Has this approach of importing all previous year's statistics into the 
"statistics" Solr core worked for others who have a lot of stats? For the 
last few days I've been trying to import all of the exported statistics 
files below after renaming the beginning of each CSV file to 
"statistics-XXXX-...", but no matter how high I set the 
`http.socket.timeout` parameter in Solr I get the 
SocketTimeoutException error below when importing the last ZIP file 
(statistics.zip). 

I'm working with the most recent code on the main branch of the DSpace 
repository. I've increased the Java memory given to Solr to 2GB and added 
the same amount to the `bin/dspace` command, but that didn't seem to help, 
and in some cases made things worse. At the time that I get the socket 
timeout error and the import-statistics process stops running the 
"statistics" core usually has anywhere from 20-30 million docs in the 
index. 

Error message: 

Problem encountered while trying to import index statistics.
org.apache.solr.client.solrj.SolrServerException: Timeout occurred while 
waiting response from server at: http://localhost:8983/solr/statistics
at 
org.apache.solr.client.solrj.impl.HttpSolrClient.executeMethod(HttpSolrClient.java:692)
at 
org.apache.solr.client.solrj.impl.HttpSolrClient.request(HttpSolrClient.java:266)
at 
org.apache.solr.client.solrj.impl.HttpSolrClient.request(HttpSolrClient.java:248)
at org.apache.solr.client.solrj.SolrClient.request(SolrClient.java:1290)
at org.dspace.util.SolrImportExport.importIndex(SolrImportExport.java:465)
at org.dspace.util.SolrImportExport.main(SolrImportExport.java:148)
at java.base/jdk.internal.reflect.NativeMethodAccessorImpl.invoke0(Native 
Method)
at 
java.base/jdk.internal.reflect.NativeMethodAccessorImpl.invoke(NativeMethodAccessorImpl.java:77)
at 
java.base/jdk.internal.reflect.DelegatingMethodAccessorImpl.invoke(DelegatingMethodAccessorImpl.java:43)

### REQUIREMENT 1
Reproduce everything in the statistics import post from "Has this approach" down to "(statistics.zip).".
### REQUIREMENT 2
Condense the paragraph of the statistics import post that starts "I'm working with the most recent code" into a short list of its main facts.
The lines after the statistics import post aren't needed for this work.

### DATA PROVIDED
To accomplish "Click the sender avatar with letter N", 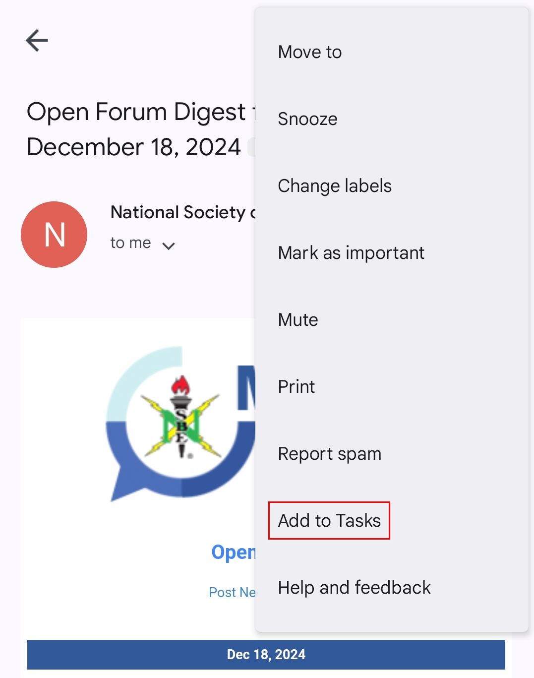I will (x=54, y=234).
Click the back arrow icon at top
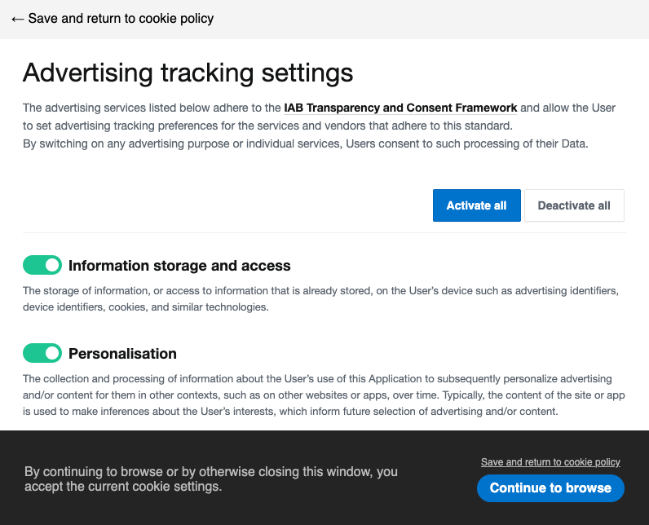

### FULL RESPONSE 1
Has this approach of importing all previous year's statistics into the 
"statistics" Solr core worked for others who have a lot of stats? For the 
last few days I've been trying to import all of the exported statistics 
files below after renaming the beginning of each CSV file to 
"statistics-XXXX-...", but no matter how high I set the 
`http.socket.timeout` parameter in Solr I get the 
SocketTimeoutException error below when importing the last ZIP file 
(statistics.zip).

### FULL RESPONSE 2
- Uses the most recent code on the main branch of the DSpace repository.
- Raised Solr's Java memory to 2GB and gave the `bin/dspace` command the same amount, which didn't help and sometimes made things worse.
- When the socket timeout error hits and the import stops, the "statistics" core usually holds 20–30 million docs.